- [Given problem] Rewrite each nonblank line of the material below as one string in a JSON list, keeping the original line order and omitting blank lines.

[Start Data]

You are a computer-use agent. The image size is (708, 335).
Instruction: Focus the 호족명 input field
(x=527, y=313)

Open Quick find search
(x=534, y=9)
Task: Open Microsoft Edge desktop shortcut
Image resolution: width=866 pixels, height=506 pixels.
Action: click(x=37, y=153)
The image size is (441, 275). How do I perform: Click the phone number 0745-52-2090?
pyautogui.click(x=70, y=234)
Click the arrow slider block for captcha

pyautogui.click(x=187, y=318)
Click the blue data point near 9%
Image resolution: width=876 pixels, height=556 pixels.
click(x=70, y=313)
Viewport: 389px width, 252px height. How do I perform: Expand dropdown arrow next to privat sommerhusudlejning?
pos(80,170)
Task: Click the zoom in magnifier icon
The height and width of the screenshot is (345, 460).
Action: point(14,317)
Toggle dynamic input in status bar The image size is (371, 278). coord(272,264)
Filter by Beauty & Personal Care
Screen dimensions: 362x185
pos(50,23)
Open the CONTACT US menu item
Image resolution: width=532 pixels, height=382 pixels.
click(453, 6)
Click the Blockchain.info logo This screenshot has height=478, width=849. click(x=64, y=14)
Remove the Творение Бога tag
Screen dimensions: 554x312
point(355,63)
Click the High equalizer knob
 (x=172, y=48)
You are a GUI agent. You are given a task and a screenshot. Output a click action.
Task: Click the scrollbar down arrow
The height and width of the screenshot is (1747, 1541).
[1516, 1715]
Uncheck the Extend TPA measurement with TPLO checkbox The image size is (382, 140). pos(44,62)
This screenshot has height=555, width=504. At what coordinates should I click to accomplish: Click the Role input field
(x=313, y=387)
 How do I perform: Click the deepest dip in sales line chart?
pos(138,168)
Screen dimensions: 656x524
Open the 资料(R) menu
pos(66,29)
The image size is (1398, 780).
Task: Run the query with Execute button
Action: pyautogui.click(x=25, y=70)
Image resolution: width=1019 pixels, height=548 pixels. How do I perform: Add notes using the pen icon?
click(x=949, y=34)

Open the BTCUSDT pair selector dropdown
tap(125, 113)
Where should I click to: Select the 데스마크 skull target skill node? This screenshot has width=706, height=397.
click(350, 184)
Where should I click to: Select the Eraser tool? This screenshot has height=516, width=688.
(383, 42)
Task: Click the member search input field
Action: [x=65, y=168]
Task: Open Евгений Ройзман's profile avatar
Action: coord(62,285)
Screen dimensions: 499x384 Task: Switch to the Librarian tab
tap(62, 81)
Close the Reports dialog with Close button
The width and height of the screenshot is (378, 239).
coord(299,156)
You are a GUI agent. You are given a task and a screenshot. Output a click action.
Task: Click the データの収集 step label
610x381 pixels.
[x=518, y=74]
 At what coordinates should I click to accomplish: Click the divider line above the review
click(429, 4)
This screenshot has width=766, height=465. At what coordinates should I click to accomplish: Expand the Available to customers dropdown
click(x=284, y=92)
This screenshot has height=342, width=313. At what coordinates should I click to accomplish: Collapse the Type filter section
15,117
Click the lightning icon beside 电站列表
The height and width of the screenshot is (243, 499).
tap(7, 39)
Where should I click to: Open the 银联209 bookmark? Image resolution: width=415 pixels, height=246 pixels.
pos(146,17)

[End Data]

- [Output of the exercise]
[
  "You are a computer-use agent. The image size is (708, 335).",
  "Instruction: Focus the 호족명 input field",
  "(x=527, y=313)",
  "Open Quick find search",
  "(x=534, y=9)",
  "Task: Open Microsoft Edge desktop shortcut",
  "Image resolution: width=866 pixels, height=506 pixels.",
  "Action: click(x=37, y=153)",
  "The image size is (441, 275). How do I perform: Click the phone number 0745-52-2090?",
  "pyautogui.click(x=70, y=234)",
  "Click the arrow slider block for captcha",
  "pyautogui.click(x=187, y=318)",
  "Click the blue data point near 9%",
  "Image resolution: width=876 pixels, height=556 pixels.",
  "click(x=70, y=313)",
  "Viewport: 389px width, 252px height. How do I perform: Expand dropdown arrow next to privat sommerhusudlejning?",
  "pos(80,170)",
  "Task: Click the zoom in magnifier icon",
  "The height and width of the screenshot is (345, 460).",
  "Action: point(14,317)",
  "Toggle dynamic input in status bar The image size is (371, 278). coord(272,264)",
  "Filter by Beauty & Personal Care",
  "Screen dimensions: 362x185",
  "pos(50,23)",
  "Open the CONTACT US menu item",
  "Image resolution: width=532 pixels, height=382 pixels.",
  "click(453, 6)",
  "Click the Blockchain.info logo This screenshot has height=478, width=849. click(x=64, y=14)",
  "Remove the Творение Бога tag",
  "Screen dimensions: 554x312",
  "point(355,63)",
  "Click the High equalizer knob",
  " (x=172, y=48)",
  "You are a GUI agent. You are given a task and a screenshot. Output a click action.",
  "Task: Click the scrollbar down arrow",
  "The height and width of the screenshot is (1747, 1541).",
  "[1516, 1715]",
  "Uncheck the Extend TPA measurement with TPLO checkbox The image size is (382, 140). pos(44,62)",
  "This screenshot has height=555, width=504. At what coordinates should I click to accomplish: Click the Role input field",
  "(x=313, y=387)",
  " How do I perform: Click the deepest dip in sales line chart?",
  "pos(138,168)",
  "Screen dimensions: 656x524",
  "Open the 资料(R) menu",
  "pos(66,29)",
  "The image size is (1398, 780).",
  "Task: Run the query with Execute button",
  "Action: pyautogui.click(x=25, y=70)",
  "Image resolution: width=1019 pixels, height=548 pixels. How do I perform: Add notes using the pen icon?",
  "click(x=949, y=34)",
  "Open the BTCUSDT pair selector dropdown",
  "tap(125, 113)",
  "Where should I click to: Select the 데스마크 skull target skill node? This screenshot has width=706, height=397.",
  "click(350, 184)",
  "Where should I click to: Select the Eraser tool? This screenshot has height=516, width=688.",
  "(383, 42)",
  "Task: Click the member search input field",
  "Action: [x=65, y=168]",
  "Task: Open Евгений Ройзман's profile avatar",
  "Action: coord(62,285)",
  "Screen dimensions: 499x384 Task: Switch to the Librarian tab",
  "tap(62, 81)",
  "Close the Reports dialog with Close button",
  "The width and height of the screenshot is (378, 239).",
  "coord(299,156)",
  "You are a GUI agent. You are given a task and a screenshot. Output a click action.",
  "Task: Click the データの収集 step label",
  "610x381 pixels.",
  "[x=518, y=74]",
  " At what coordinates should I click to accomplish: Click the divider line above the review",
  "click(429, 4)",
  "This screenshot has width=766, height=465. At what coordinates should I click to accomplish: Expand the Available to customers dropdown",
  "click(x=284, y=92)",
  "This screenshot has height=342, width=313. At what coordinates should I click to accomplish: Collapse the Type filter section",
  "15,117",
  "Click the lightning icon beside 电站列表",
  "The height and width of the screenshot is (243, 499).",
  "tap(7, 39)",
  "Where should I click to: Open the 银联209 bookmark? Image resolution: width=415 pixels, height=246 pixels.",
  "pos(146,17)"
]